Who can see them: Config can be visible to all developers on the team. Secrets should only be visible to people or systems that absolutely need them. Not every developer needs to know the production database password.

Where they are stored: Config can live in Git. Secrets must never be stored in Git. They belong in a dedicated secret storage system that encrypts them at rest and in transit.

How they are rotated: Config rarely needs to be rotated. You change a server name when you migrate infrastructure, and that is it. Secrets need regular rotation. You should rotate database passwords every few months, and rotate immediately if there is any indication of a leak.

How pipelines handle them: In a CI/CD pipeline, config can be read directly from a file in the repository. The pipeline takes the file and uses it. Secrets require a different approach. The pipeline must fetch them from a secure storage system, inject them into the build or deploy process, and ensure they never appear in logs, artifacts, or deployed files.

The Practical Consequences of Confusing the Two

When you treat secrets like config, you create a chain of problems that are hard to undo.

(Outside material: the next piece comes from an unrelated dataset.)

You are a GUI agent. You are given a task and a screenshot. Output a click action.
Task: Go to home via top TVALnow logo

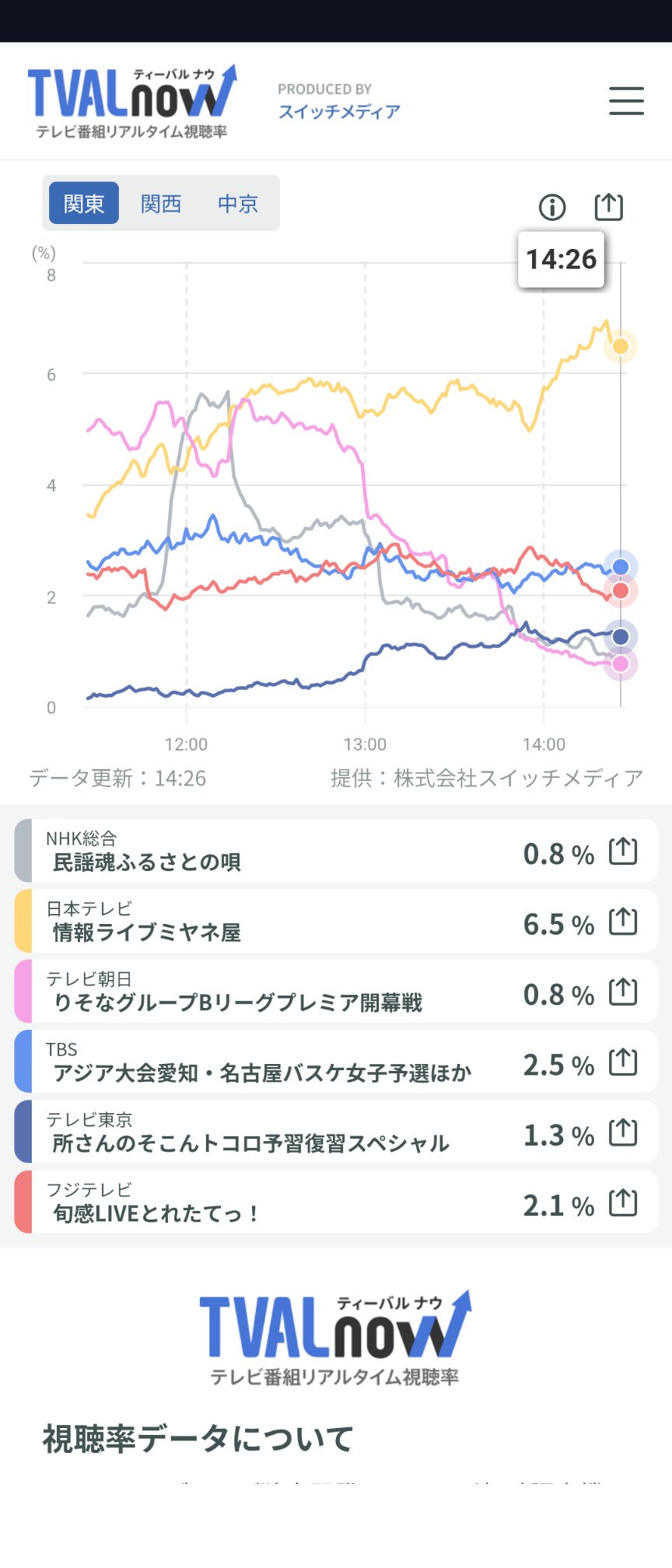[x=131, y=102]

First, you lose control over who has access. If the secret is in Git, anyone with repository access has the secret. That includes contractors, former employees who still have access, and potentially attackers if the repository is public.

Second, you make rotation difficult. If the secret is scattered across multiple config files, branches, and deployment environments, rotating it means finding every copy and updating it. You will inevitably miss one, and that old password will remain valid somewhere.

Third, you break your audit trail. If a secret leaks, you need to know who had access and when. If the secret was in Git, the answer is "everyone who ever had repository access." That is not a useful audit trail.

A Simple Way to Tell the Difference

Before you put any data into a config file, ask yourself one question: "If someone outside my team sees this, can they use it to access my system?"

If the answer is no, it is probably config. Server names, port numbers, feature flags, and log levels are config.

If the answer is yes, it is a secret. Database passwords, API tokens, SSH keys, encryption keys, and service account credentials are secrets.

This simple test will prevent most of the common mistakes teams make.

Practical Checklist for Handling Secrets

When you set up your next project or review your current one, run through this checklist:

Are all secrets stored outside Git? Use a dedicated secret manager or vault.
Are secrets injected at runtime, not baked into images or artifacts?
Do your CI/CD pipelines fetch secrets from a secure source, not from repository files?
Are secrets excluded from logs, error messages, and debug output?
Do you have a rotation schedule for each type of secret?
Is there a process for rotating secrets immediately when a leak is suspected?
Can you revoke access to secrets for specific people or systems without affecting others?

The Takeaway

If a piece of data can be used by someone else to impersonate you or your system, it is not configuration. It is a secret. Treat it differently. Store it separately. Rotate it regularly. And never, ever commit it to Git. The cost of learning this lesson the hard way is far higher than the effort of doing it right from the start.